El ángel y el demonio del Barça
El barcelonismo está de subidón. Goleada al Sevilla y goleada al Newcastle. Liderato en LaLiga y golpe de autoridad en la Champions. Buenas sensaciones, moral a tope y máxima ilusión en un equipo que tiene talento, juventud y que está demostrando que, cuando se pone, se pone.
El ángel blaugrana vuela estos días orgulloso y feliz. Aquest any sí! Que si Lamine vuelve a estar en su 'prime', que si Pedri ya está a tope, que si Raphinha ha vuelto a su mejor versión, que si Fermín maravilla con su fútbol directo, que si Lewandowski vuelve a estar en modo 'killer', que si "ja tenim porter", etcétera, etcétera y etcétera.
Pero en la alegría está la prudencia. Y siempre hay un 'tribunero' dispuesto a amargar el día a la parroquia y poner 'seny' (sentido común) a este dulce momento. Ese seguidor, siempre muy útil, que busca contrarrestar la euforia para no generar expectativas triunfalistas que puedan acabar en tragedia.

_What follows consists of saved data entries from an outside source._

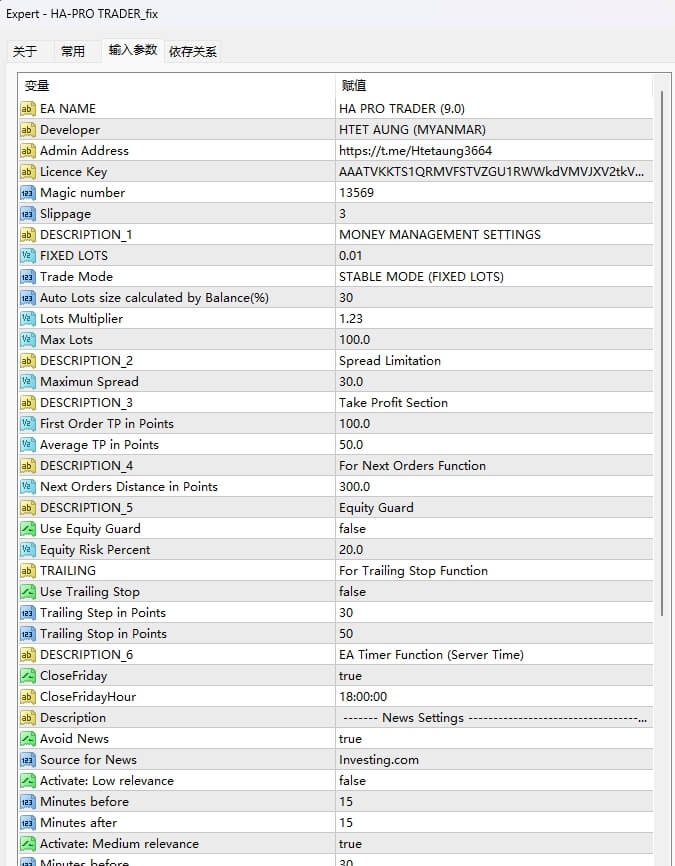
Task: Switch to the 关于 tab
Action: click(25, 52)
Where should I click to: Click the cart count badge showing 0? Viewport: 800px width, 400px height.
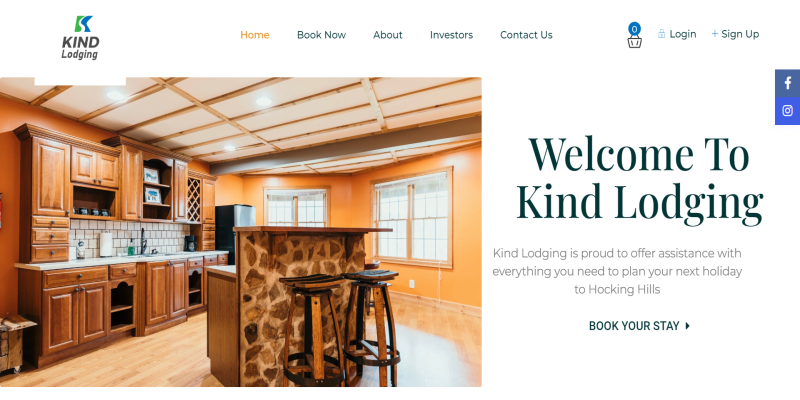click(x=634, y=29)
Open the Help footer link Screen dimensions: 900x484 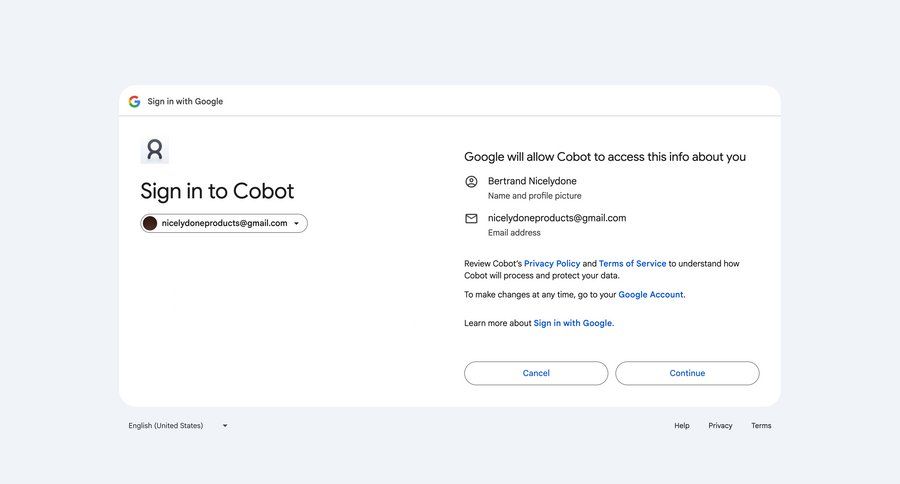pos(682,426)
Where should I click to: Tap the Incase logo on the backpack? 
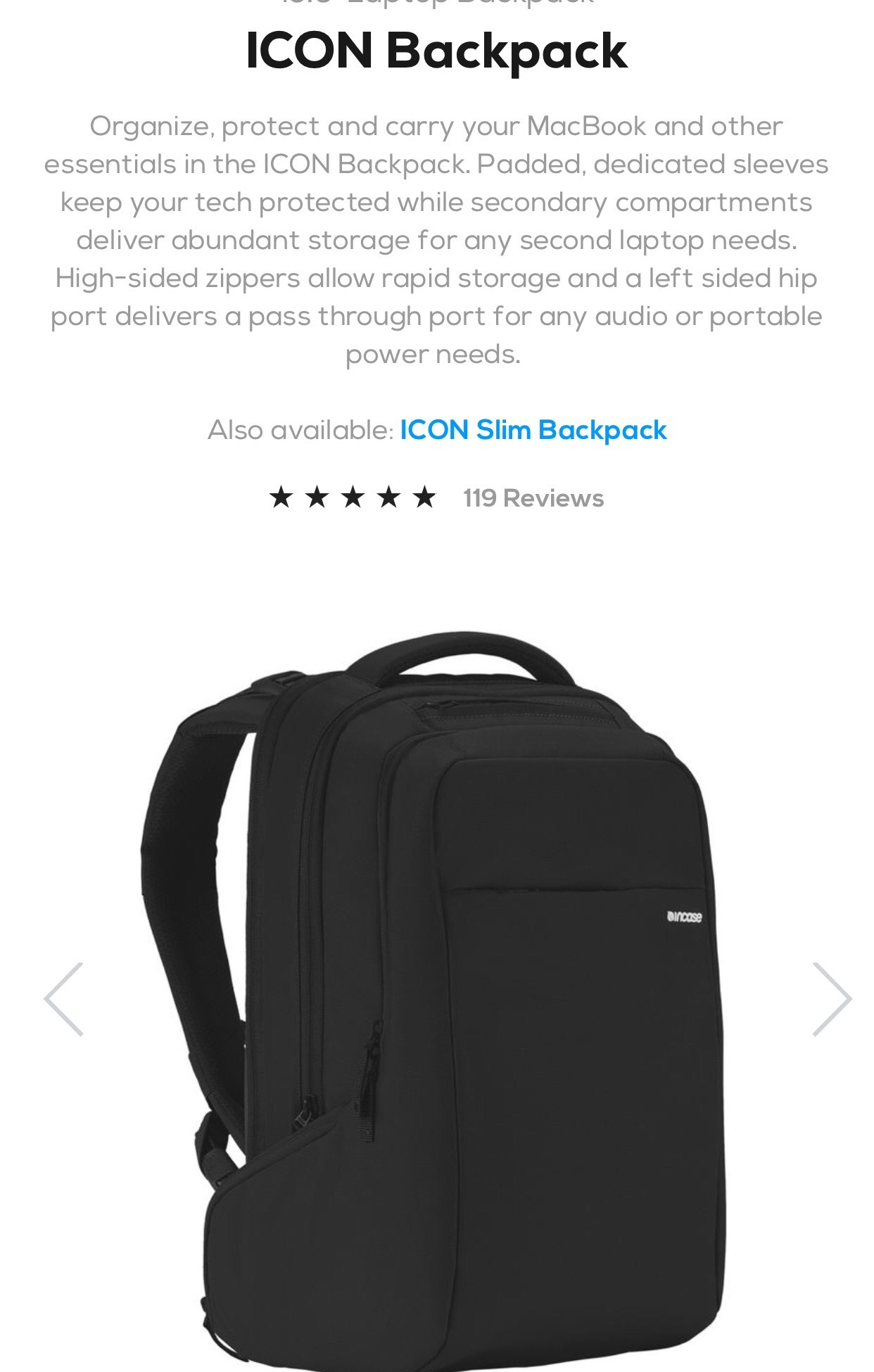(684, 917)
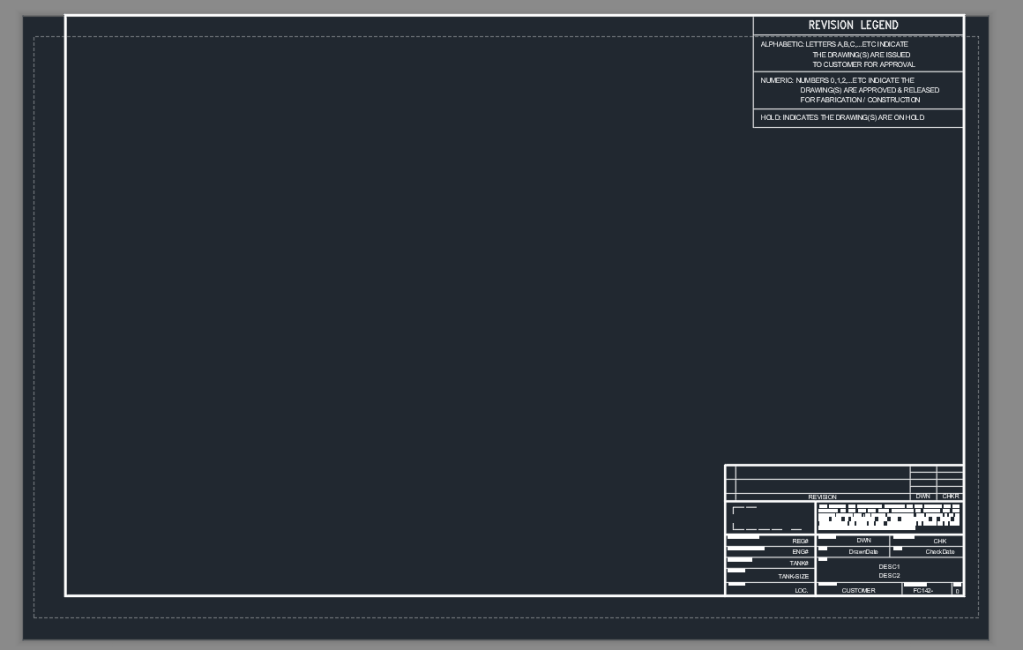Click the CHKR column header in revision table

coord(950,496)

El demonio blaugrana siempre está ahí y, aunque se mantenga alejado, suele aparecer en los mejores sueños para meter el dedo en la llaga y echarle un poco de agua al vino. Ese, el demonio, dice que el equipo encaja goles con demasiada facilidad. Que en las primeras partes sufre más de lo que debería hacerlo un equipo que opta a todo. Y da alas a los más pesimistas recordándoles los cuatro goles que les hizo el Atlético en 45 minutos y la potencia de los rivales que podrían cruzarse en la Champions de pasar ronda.
El equipo de Flick cabalga y enamora. Pero solo siendo conscientes de sus debilidades y trabajando mucho podrá llegar a construir algo grande esta temporada. Al demonio siempre hay que escucharle.